Appalled Economists
- Formation: February 22, 2011; 15 years ago
- Founded at: France
- Purpose: To "stimulate the collective reflection and public expression" of proposals by economists "who are not resigned to the domination of neo-liberal orthodoxy"
- Methods: lobbying; media appearances; conferences, seminars; reports; studies
- Fields: Economics; academic education; politics

= Appalled Economists =

The Appalled Economists (in French: Économistes atterrés) is an association created by economists who "resist the neoliberal orthodoxy" in order to "publicly promote" their "collective works and proposals."

==Establishment==
On 24 September 2010, economists Philippe Askenazy of the CNRS; Thomas Coutrot of ATTAC; André Orléan, president of the French Association for Political Economy; and Henri Sterdyniak of the Observatoire Français des Conjonctures Économiques signed a common manifesto that aimed to "denounce and refute" the so-called dominant orthodoxy in economic policy across Europe. Following the popular reception of the manifesto and various public interventions by its signatories, the Appalled Economists were formed in 2011.

Stored items:
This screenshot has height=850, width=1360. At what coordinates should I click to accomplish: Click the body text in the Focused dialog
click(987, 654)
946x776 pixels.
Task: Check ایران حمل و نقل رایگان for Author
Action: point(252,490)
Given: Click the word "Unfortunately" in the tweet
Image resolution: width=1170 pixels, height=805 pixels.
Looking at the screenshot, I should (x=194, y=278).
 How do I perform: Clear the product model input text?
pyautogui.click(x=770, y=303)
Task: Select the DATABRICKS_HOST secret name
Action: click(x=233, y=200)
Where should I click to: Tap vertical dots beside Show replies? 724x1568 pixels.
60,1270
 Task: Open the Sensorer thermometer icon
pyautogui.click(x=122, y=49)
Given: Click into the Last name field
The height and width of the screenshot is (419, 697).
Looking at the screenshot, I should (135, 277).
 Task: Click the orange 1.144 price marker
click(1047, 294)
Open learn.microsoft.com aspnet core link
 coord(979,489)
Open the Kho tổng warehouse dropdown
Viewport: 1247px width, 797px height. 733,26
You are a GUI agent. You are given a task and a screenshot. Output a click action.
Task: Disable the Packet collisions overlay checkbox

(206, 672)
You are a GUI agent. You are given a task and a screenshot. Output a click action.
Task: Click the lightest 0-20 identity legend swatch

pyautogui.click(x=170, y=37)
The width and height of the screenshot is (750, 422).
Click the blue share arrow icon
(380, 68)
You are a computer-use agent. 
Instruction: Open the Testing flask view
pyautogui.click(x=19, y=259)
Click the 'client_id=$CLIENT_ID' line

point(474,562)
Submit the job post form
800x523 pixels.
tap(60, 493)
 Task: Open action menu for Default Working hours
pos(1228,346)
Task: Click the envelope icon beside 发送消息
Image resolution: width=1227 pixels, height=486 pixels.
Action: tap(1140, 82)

_CHALLENGES:_
1. Duplicate the portion of the text on the Appalled Economists that begins with "- Methods: lobbying;" and continues through "formed in 2011.".
2. In the records, set down verbatim the lines beginning with the line that contains "Given: Click into the Last name field" and continuing through the line that contains "Viewport: 1247px width, 797px height. 733,26", including both of those lines.

_ANSWERS:_
1.
- Methods: lobbying; media appearances; conferences, seminars; reports; studies
- Fields: Economics; academic education; politics

= Appalled Economists =

The Appalled Economists (in French: Économistes atterrés) is an association created by economists who "resist the neoliberal orthodoxy" in order to "publicly promote" their "collective works and proposals."

==Establishment==
On 24 September 2010, economists Philippe Askenazy of the CNRS; Thomas Coutrot of ATTAC; André Orléan, president of the French Association for Political Economy; and Henri Sterdyniak of the Observatoire Français des Conjonctures Économiques signed a common manifesto that aimed to "denounce and refute" the so-called dominant orthodoxy in economic policy across Europe. Following the popular reception of the manifesto and various public interventions by its signatories, the Appalled Economists were formed in 2011.

2.
Given: Click into the Last name field
The height and width of the screenshot is (419, 697).
Looking at the screenshot, I should (135, 277).
 Task: Click the orange 1.144 price marker
click(1047, 294)
Open learn.microsoft.com aspnet core link
 coord(979,489)
Open the Kho tổng warehouse dropdown
Viewport: 1247px width, 797px height. 733,26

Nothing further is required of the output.